DIRECTIONS FOR THIS TASK
In the entries below, work out how many lines include "Toggle", and write only that number.

Collected data:
********
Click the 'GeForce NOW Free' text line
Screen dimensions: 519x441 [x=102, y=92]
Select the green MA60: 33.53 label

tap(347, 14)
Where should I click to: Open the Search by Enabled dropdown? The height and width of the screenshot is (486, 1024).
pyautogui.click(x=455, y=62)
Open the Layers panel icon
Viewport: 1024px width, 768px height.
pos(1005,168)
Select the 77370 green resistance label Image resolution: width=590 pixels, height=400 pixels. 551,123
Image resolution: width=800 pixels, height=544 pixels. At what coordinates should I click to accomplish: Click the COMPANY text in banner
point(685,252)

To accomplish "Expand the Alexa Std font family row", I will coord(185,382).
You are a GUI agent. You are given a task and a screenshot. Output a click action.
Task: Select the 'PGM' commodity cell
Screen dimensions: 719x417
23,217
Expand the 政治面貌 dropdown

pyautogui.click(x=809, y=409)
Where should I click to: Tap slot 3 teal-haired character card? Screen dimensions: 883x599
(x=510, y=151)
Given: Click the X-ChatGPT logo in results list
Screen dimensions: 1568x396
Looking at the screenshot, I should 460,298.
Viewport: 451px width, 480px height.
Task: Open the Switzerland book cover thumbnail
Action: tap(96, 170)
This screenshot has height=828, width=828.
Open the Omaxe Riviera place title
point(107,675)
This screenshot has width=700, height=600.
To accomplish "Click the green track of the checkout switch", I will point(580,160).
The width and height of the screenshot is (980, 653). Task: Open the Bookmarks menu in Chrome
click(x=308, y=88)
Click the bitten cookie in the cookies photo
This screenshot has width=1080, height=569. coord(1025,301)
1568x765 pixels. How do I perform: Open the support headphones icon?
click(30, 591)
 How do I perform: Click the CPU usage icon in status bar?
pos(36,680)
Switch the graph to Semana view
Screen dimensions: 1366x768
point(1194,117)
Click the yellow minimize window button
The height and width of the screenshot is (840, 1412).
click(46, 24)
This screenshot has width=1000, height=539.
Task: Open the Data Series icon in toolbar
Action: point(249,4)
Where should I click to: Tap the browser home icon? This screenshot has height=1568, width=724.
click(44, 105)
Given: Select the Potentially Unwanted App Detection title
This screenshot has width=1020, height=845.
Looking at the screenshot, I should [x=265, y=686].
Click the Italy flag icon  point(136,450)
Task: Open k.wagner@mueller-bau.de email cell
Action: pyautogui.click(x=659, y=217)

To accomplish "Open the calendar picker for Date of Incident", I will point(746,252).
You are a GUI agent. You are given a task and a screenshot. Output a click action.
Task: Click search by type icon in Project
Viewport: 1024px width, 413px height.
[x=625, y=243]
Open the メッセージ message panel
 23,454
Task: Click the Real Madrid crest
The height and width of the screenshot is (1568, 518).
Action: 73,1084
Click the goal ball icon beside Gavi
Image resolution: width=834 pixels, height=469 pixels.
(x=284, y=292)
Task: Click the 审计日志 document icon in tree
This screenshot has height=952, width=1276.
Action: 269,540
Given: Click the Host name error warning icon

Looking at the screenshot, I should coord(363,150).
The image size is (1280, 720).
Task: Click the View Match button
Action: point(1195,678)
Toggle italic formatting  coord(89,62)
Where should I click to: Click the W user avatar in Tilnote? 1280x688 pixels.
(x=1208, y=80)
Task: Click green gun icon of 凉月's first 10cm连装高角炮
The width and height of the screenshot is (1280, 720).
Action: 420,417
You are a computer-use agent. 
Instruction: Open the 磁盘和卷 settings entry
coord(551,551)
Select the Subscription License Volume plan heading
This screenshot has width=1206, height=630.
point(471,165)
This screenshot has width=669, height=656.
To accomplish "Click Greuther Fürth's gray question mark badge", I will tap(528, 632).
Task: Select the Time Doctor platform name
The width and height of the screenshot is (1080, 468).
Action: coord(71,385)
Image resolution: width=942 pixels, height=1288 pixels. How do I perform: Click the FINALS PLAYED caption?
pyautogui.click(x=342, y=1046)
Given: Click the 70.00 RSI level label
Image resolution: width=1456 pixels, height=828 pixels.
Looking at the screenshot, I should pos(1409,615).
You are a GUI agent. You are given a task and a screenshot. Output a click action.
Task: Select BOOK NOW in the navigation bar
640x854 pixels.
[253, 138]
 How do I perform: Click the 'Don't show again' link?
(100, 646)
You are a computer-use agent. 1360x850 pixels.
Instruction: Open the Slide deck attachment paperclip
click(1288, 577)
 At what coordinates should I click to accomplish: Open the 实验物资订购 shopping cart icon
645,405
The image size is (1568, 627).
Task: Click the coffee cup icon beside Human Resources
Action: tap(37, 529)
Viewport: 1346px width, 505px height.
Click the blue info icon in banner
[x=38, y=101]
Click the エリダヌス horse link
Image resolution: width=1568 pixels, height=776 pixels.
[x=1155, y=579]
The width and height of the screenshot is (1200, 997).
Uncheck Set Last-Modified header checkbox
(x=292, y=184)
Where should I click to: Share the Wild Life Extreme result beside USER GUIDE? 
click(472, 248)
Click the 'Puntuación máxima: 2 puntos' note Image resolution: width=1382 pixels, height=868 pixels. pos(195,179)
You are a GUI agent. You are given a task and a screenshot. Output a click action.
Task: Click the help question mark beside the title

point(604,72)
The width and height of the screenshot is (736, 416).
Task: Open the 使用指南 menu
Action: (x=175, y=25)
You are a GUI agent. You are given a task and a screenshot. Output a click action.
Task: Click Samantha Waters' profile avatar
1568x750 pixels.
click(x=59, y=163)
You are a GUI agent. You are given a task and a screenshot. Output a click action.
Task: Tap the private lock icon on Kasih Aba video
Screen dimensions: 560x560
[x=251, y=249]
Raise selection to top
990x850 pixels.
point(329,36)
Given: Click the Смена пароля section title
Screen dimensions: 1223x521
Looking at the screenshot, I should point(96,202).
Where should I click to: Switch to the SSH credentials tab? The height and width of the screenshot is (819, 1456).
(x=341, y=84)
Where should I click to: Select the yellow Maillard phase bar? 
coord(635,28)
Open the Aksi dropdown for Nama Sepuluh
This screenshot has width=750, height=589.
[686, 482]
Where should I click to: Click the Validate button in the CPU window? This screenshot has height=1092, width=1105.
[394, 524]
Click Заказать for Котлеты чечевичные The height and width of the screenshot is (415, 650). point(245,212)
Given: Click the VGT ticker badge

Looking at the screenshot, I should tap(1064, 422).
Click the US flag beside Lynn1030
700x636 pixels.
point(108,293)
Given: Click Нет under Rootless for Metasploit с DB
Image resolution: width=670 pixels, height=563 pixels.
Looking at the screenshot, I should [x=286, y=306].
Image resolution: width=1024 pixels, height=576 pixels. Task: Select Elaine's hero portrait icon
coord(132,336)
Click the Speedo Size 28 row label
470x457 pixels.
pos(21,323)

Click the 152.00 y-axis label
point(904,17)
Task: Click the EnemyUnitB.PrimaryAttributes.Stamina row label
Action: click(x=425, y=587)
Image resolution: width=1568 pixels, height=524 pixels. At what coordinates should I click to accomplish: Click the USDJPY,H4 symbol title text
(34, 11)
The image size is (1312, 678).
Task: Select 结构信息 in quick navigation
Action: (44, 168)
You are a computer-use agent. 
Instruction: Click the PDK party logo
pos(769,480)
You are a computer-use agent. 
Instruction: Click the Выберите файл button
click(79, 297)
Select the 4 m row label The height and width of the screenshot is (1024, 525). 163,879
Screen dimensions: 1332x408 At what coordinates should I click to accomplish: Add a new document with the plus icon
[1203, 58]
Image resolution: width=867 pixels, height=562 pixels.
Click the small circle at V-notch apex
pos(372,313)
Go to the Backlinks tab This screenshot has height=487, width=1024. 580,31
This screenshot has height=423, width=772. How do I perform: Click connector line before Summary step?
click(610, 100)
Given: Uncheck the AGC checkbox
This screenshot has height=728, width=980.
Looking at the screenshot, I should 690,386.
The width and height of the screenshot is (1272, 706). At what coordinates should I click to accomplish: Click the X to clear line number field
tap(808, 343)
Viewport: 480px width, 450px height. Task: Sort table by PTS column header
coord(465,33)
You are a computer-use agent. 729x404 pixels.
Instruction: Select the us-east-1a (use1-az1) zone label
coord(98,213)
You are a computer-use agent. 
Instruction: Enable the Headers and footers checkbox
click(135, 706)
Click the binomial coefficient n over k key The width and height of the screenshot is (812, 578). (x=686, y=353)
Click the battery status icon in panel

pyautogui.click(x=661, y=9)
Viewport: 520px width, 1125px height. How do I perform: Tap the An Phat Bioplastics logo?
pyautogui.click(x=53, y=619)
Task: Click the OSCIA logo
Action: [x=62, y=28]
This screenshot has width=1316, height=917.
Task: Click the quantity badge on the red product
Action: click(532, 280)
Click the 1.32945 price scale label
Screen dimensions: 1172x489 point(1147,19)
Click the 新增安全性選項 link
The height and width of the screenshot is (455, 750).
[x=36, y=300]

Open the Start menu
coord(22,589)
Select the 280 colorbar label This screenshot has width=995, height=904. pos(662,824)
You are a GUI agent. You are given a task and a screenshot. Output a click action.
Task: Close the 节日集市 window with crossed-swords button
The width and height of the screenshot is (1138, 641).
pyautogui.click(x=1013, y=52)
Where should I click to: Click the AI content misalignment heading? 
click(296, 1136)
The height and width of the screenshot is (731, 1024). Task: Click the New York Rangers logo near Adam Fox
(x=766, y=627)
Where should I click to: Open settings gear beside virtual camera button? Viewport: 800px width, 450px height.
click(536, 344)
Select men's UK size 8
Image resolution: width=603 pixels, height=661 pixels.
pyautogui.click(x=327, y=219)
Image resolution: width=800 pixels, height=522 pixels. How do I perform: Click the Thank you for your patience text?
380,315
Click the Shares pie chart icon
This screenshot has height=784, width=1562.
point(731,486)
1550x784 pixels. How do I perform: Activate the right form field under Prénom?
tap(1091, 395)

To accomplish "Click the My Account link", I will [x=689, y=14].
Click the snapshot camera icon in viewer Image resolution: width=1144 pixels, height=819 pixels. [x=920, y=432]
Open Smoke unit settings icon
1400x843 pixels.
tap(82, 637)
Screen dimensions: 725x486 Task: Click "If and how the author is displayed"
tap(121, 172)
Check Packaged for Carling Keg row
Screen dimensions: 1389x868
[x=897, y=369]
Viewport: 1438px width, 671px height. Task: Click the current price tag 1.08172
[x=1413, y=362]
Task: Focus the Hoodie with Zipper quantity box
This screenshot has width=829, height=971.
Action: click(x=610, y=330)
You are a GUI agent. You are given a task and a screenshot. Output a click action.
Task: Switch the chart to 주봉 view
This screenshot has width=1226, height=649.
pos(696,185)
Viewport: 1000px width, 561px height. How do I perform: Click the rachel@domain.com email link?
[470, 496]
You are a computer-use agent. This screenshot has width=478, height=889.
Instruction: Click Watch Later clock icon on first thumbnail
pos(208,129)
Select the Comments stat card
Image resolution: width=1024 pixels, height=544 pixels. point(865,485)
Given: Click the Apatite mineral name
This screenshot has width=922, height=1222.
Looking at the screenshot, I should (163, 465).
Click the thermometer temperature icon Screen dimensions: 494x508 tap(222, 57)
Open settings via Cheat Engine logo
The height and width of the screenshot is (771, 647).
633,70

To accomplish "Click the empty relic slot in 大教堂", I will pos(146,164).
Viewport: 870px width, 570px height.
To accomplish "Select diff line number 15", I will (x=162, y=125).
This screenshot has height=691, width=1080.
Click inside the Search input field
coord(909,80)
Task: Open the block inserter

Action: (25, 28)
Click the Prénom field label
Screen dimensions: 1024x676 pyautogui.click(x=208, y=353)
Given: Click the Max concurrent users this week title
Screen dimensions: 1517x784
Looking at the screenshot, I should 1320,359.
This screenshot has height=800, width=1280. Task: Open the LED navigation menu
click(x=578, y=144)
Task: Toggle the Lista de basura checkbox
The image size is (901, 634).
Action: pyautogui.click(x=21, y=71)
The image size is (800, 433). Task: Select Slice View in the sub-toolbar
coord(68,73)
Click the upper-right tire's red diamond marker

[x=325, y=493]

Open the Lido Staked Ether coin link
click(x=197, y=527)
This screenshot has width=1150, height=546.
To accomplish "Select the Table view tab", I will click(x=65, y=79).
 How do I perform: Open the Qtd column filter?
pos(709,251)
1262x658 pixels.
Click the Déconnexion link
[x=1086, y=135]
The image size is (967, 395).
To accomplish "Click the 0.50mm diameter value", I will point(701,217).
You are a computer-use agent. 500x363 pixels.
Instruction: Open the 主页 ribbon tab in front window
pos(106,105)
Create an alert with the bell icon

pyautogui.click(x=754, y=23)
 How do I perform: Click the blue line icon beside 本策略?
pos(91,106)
********
WRITTEN RESPONSE
2